10 Craziest Foreign Objects Found Stuck In A Rectum
Pooholes and the crazy shit people stick up there. I have to admit I didn't find any of them all that wild and crazy, although I laughed a little at the phone and the supposed reason it found its way up there.
The weirdest one I heard a report on was a......toolbox with tools inside.
My favorite one of all time though is that priest who was hanging curtains in his kitchen and fell on some potatoes. He just happened to be nude and have the potatoes fall right inside his anus.

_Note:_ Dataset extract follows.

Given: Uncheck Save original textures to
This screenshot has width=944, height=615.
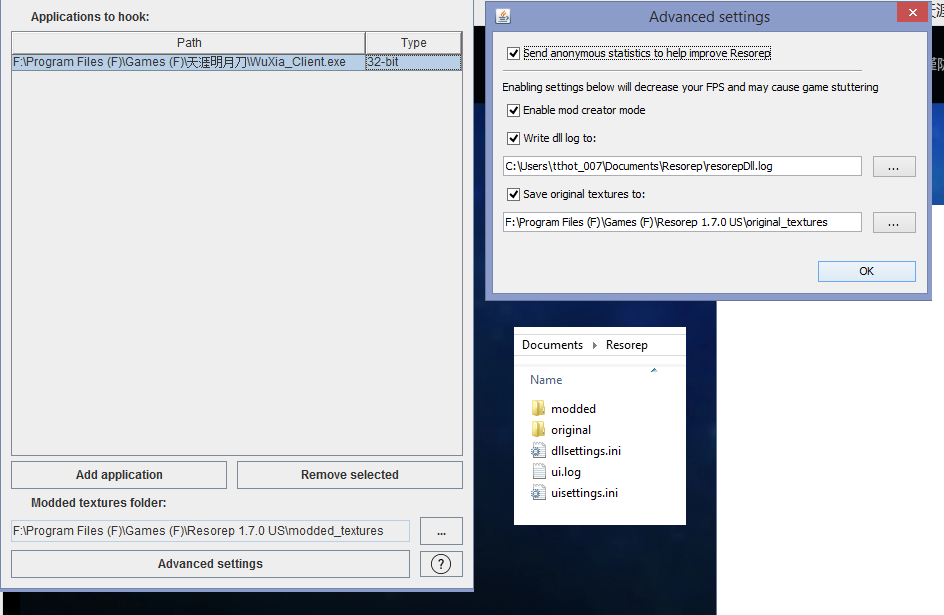Looking at the screenshot, I should [x=513, y=194].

Purplepen at December 31, 2012 2:40 AM
Funniest early use of the interwebs.
..."In retrospect, lighting the match was my big mistake. But I was only trying to retrieve the gerbil," Eric Tomaszewski told bemused doctors in the Severe Burns Unit of Salt Lake City Hospital. Tomaszewski, and his homosexual partner Andrew "Kiki" Farnum, had been admitted for emergency treatment after a felching session had gone seriously wrong.
"I pushed a cardboard tube up his rectum and slipped Raggot, our gerbil, in," he explained. "As usual, Kiki shouted out 'Armageddon', my cue that he'd had enough. I tried to retrieve Raggot but he wouldn't come out again,so I peered into the tube and struck a match, thinking the light might attract him."
At a hushed press conference, a hospital spokesman described what happened next. "The match ignited a pocket of intestinal gas and a flame shot out the tubing, igniting Mr Tomaszewski's hair and severely burning his face. It also set fire to the gerbil's fur and whiskers which in turn ignited a larger pocket of gas further up the intestine, propelling the rodent out like a cannonball."
Tomaszewski suffered second degree burns and a broken nose from the impact of the gerbil, while Farnum suffered first and second degree burns to his anus and lower intestinal tract...
Gog_Magog_Carpet_Reclaimers at December 31, 2012 8:39 AM
Some of the things a San Francisco ER doc said he removed from rectums in a column he wrote on this subject about 20 years ago:
A golf ball.
A shot glass.
A potato.
A boxing glove.
A toupee.
Ken R at December 31, 2012 8:58 AM
A BOXING GLOVE???? How does someone even work up to that?
Eric at December 31, 2012 9:29 AM
I had always hoped the gerbil stories were myth.
Meloni at December 31, 2012 11:37 AM
Poor Richard Gere. The guy spends his whole career making some solid films and when you google him the auto-finish is Richard Ger (e and gerbils.)